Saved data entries
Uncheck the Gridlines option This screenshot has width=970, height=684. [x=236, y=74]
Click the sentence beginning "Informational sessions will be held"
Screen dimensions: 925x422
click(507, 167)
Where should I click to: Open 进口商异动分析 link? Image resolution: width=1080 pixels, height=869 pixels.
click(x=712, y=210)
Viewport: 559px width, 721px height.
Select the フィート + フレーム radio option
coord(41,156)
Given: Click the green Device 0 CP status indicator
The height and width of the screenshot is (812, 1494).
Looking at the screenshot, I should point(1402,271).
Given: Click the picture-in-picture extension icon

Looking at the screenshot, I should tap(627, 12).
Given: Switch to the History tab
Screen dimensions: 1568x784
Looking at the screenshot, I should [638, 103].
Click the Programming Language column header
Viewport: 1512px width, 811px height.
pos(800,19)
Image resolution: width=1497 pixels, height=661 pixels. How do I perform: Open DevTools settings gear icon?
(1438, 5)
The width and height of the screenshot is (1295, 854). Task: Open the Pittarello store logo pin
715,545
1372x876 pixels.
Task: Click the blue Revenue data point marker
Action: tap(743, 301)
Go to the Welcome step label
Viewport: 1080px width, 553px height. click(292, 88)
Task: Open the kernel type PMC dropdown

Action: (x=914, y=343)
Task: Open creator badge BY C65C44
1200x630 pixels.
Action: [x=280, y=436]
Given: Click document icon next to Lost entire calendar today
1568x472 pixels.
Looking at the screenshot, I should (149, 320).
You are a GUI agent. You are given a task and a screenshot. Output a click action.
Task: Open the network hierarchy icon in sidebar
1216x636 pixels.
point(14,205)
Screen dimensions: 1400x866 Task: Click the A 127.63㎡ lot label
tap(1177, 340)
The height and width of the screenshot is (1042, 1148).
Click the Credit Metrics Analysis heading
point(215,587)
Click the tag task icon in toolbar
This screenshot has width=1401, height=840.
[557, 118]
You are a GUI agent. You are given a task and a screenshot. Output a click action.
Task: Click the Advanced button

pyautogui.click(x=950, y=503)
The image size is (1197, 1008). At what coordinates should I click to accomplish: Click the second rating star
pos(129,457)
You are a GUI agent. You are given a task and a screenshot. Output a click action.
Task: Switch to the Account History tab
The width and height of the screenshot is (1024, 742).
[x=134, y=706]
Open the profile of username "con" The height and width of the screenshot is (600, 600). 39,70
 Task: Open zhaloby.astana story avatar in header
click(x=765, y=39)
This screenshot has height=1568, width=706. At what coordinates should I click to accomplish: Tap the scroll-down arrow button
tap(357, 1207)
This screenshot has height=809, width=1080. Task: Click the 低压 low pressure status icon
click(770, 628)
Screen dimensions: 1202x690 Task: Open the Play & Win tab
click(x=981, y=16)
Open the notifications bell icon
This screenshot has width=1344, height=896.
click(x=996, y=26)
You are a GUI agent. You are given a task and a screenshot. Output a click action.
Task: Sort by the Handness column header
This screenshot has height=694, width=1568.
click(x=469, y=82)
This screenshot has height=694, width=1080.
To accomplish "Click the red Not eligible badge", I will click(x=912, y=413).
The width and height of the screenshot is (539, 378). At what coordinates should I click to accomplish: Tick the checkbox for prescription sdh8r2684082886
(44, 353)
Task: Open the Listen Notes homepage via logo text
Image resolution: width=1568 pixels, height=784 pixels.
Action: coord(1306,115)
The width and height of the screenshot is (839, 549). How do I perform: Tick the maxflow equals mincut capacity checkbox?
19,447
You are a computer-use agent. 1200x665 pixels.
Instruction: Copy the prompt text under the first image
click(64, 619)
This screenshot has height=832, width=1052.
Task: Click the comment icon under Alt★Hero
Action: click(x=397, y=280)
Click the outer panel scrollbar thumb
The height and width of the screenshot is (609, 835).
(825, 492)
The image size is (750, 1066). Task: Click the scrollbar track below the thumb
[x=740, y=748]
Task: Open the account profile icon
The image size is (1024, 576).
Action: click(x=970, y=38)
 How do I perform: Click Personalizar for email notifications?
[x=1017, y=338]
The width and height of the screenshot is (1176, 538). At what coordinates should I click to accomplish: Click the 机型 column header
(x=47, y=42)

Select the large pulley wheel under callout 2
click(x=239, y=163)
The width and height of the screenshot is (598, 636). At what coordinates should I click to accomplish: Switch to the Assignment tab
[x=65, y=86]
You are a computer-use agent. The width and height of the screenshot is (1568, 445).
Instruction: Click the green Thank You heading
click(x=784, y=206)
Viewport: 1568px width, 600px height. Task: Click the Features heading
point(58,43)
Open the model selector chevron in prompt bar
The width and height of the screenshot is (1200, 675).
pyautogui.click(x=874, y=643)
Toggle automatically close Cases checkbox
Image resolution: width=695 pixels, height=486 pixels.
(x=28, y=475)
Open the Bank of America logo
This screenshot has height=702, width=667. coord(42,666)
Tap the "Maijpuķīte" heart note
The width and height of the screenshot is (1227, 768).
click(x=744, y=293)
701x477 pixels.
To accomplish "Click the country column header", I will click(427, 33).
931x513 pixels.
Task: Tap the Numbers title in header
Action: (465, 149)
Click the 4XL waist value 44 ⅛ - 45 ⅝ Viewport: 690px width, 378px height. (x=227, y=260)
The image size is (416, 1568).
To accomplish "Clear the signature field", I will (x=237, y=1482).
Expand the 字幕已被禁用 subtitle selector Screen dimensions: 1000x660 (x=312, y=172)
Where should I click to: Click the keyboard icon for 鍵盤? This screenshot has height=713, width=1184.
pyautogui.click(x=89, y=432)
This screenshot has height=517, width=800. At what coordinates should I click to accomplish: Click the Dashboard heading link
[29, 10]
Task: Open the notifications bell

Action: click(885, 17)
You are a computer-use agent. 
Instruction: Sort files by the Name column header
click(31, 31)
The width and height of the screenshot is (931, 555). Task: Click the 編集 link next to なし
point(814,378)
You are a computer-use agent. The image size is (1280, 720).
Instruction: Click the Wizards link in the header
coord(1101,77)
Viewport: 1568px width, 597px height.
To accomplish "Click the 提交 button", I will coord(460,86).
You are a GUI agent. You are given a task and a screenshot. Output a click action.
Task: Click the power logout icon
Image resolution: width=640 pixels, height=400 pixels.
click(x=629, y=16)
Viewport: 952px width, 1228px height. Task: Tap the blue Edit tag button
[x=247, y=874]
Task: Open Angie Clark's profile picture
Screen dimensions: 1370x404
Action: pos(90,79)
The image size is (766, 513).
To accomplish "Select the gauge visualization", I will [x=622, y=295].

> [WHAT IS EXPECTED]
Go through the entries above and restate each one exactly.

> [COMPLETED EXERCISE]
Uncheck the Gridlines option This screenshot has width=970, height=684. [x=236, y=74]
Click the sentence beginning "Informational sessions will be held"
Screen dimensions: 925x422
click(507, 167)
Where should I click to: Open 进口商异动分析 link? Image resolution: width=1080 pixels, height=869 pixels.
click(x=712, y=210)
Viewport: 559px width, 721px height.
Select the フィート + フレーム radio option
coord(41,156)
Given: Click the green Device 0 CP status indicator
The height and width of the screenshot is (812, 1494).
Looking at the screenshot, I should point(1402,271).
Given: Click the picture-in-picture extension icon

Looking at the screenshot, I should tap(627, 12).
Given: Switch to the History tab
Screen dimensions: 1568x784
Looking at the screenshot, I should [638, 103].
Click the Programming Language column header
Viewport: 1512px width, 811px height.
pos(800,19)
Image resolution: width=1497 pixels, height=661 pixels. How do I perform: Open DevTools settings gear icon?
(1438, 5)
The width and height of the screenshot is (1295, 854). Task: Open the Pittarello store logo pin
715,545
1372x876 pixels.
Task: Click the blue Revenue data point marker
Action: tap(743, 301)
Go to the Welcome step label
Viewport: 1080px width, 553px height. click(292, 88)
Task: Open the kernel type PMC dropdown

Action: (x=914, y=343)
Task: Open creator badge BY C65C44
1200x630 pixels.
Action: [x=280, y=436]
Given: Click document icon next to Lost entire calendar today
1568x472 pixels.
Looking at the screenshot, I should (149, 320).
You are a GUI agent. You are given a task and a screenshot. Output a click action.
Task: Open the network hierarchy icon in sidebar
1216x636 pixels.
point(14,205)
Screen dimensions: 1400x866 Task: Click the A 127.63㎡ lot label
tap(1177, 340)
The height and width of the screenshot is (1042, 1148).
Click the Credit Metrics Analysis heading
point(215,587)
Click the tag task icon in toolbar
This screenshot has width=1401, height=840.
[557, 118]
You are a GUI agent. You are given a task and a screenshot. Output a click action.
Task: Click the Advanced button

pyautogui.click(x=950, y=503)
The image size is (1197, 1008). At what coordinates should I click to accomplish: Click the second rating star
pos(129,457)
You are a GUI agent. You are given a task and a screenshot. Output a click action.
Task: Switch to the Account History tab
The width and height of the screenshot is (1024, 742).
[x=134, y=706]
Open the profile of username "con" The height and width of the screenshot is (600, 600). 39,70
 Task: Open zhaloby.astana story avatar in header
click(x=765, y=39)
This screenshot has height=1568, width=706. At what coordinates should I click to accomplish: Tap the scroll-down arrow button
tap(357, 1207)
This screenshot has height=809, width=1080. Task: Click the 低压 low pressure status icon
click(770, 628)
Screen dimensions: 1202x690 Task: Open the Play & Win tab
click(x=981, y=16)
Open the notifications bell icon
This screenshot has width=1344, height=896.
click(x=996, y=26)
You are a GUI agent. You are given a task and a screenshot. Output a click action.
Task: Sort by the Handness column header
This screenshot has height=694, width=1568.
click(x=469, y=82)
This screenshot has height=694, width=1080.
To accomplish "Click the red Not eligible badge", I will click(x=912, y=413).
The width and height of the screenshot is (539, 378). At what coordinates should I click to accomplish: Tick the checkbox for prescription sdh8r2684082886
(44, 353)
Task: Open the Listen Notes homepage via logo text
Image resolution: width=1568 pixels, height=784 pixels.
Action: coord(1306,115)
The width and height of the screenshot is (839, 549). How do I perform: Tick the maxflow equals mincut capacity checkbox?
19,447
You are a computer-use agent. 1200x665 pixels.
Instruction: Copy the prompt text under the first image
click(64, 619)
This screenshot has height=832, width=1052.
Task: Click the comment icon under Alt★Hero
Action: click(x=397, y=280)
Click the outer panel scrollbar thumb
The height and width of the screenshot is (609, 835).
(825, 492)
The image size is (750, 1066). Task: Click the scrollbar track below the thumb
[x=740, y=748]
Task: Open the account profile icon
The image size is (1024, 576).
Action: click(x=970, y=38)
 How do I perform: Click Personalizar for email notifications?
[x=1017, y=338]
The width and height of the screenshot is (1176, 538). At what coordinates should I click to accomplish: Click the 机型 column header
(x=47, y=42)

Select the large pulley wheel under callout 2
click(x=239, y=163)
The width and height of the screenshot is (598, 636). At what coordinates should I click to accomplish: Switch to the Assignment tab
[x=65, y=86]
You are a computer-use agent. The width and height of the screenshot is (1568, 445).
Instruction: Click the green Thank You heading
click(x=784, y=206)
Viewport: 1568px width, 600px height. Task: Click the Features heading
point(58,43)
Open the model selector chevron in prompt bar
The width and height of the screenshot is (1200, 675).
pyautogui.click(x=874, y=643)
Toggle automatically close Cases checkbox
Image resolution: width=695 pixels, height=486 pixels.
(x=28, y=475)
Open the Bank of America logo
This screenshot has height=702, width=667. coord(42,666)
Tap the "Maijpuķīte" heart note
The width and height of the screenshot is (1227, 768).
click(x=744, y=293)
701x477 pixels.
To accomplish "Click the country column header", I will click(427, 33).
931x513 pixels.
Task: Tap the Numbers title in header
Action: (465, 149)
Click the 4XL waist value 44 ⅛ - 45 ⅝ Viewport: 690px width, 378px height. (x=227, y=260)
The image size is (416, 1568).
To accomplish "Clear the signature field", I will (x=237, y=1482).
Expand the 字幕已被禁用 subtitle selector Screen dimensions: 1000x660 (x=312, y=172)
Where should I click to: Click the keyboard icon for 鍵盤? This screenshot has height=713, width=1184.
pyautogui.click(x=89, y=432)
This screenshot has height=517, width=800. At what coordinates should I click to accomplish: Click the Dashboard heading link
[29, 10]
Task: Open the notifications bell

Action: click(885, 17)
You are a computer-use agent. 
Instruction: Sort files by the Name column header
click(31, 31)
The width and height of the screenshot is (931, 555). Task: Click the 編集 link next to なし
point(814,378)
You are a computer-use agent. The image size is (1280, 720).
Instruction: Click the Wizards link in the header
coord(1101,77)
Viewport: 1568px width, 597px height.
To accomplish "Click the 提交 button", I will coord(460,86).
You are a GUI agent. You are given a task and a screenshot. Output a click action.
Task: Click the power logout icon
Image resolution: width=640 pixels, height=400 pixels.
click(x=629, y=16)
Viewport: 952px width, 1228px height. Task: Tap the blue Edit tag button
[x=247, y=874]
Task: Open Angie Clark's profile picture
Screen dimensions: 1370x404
Action: pos(90,79)
The image size is (766, 513).
To accomplish "Select the gauge visualization", I will [x=622, y=295].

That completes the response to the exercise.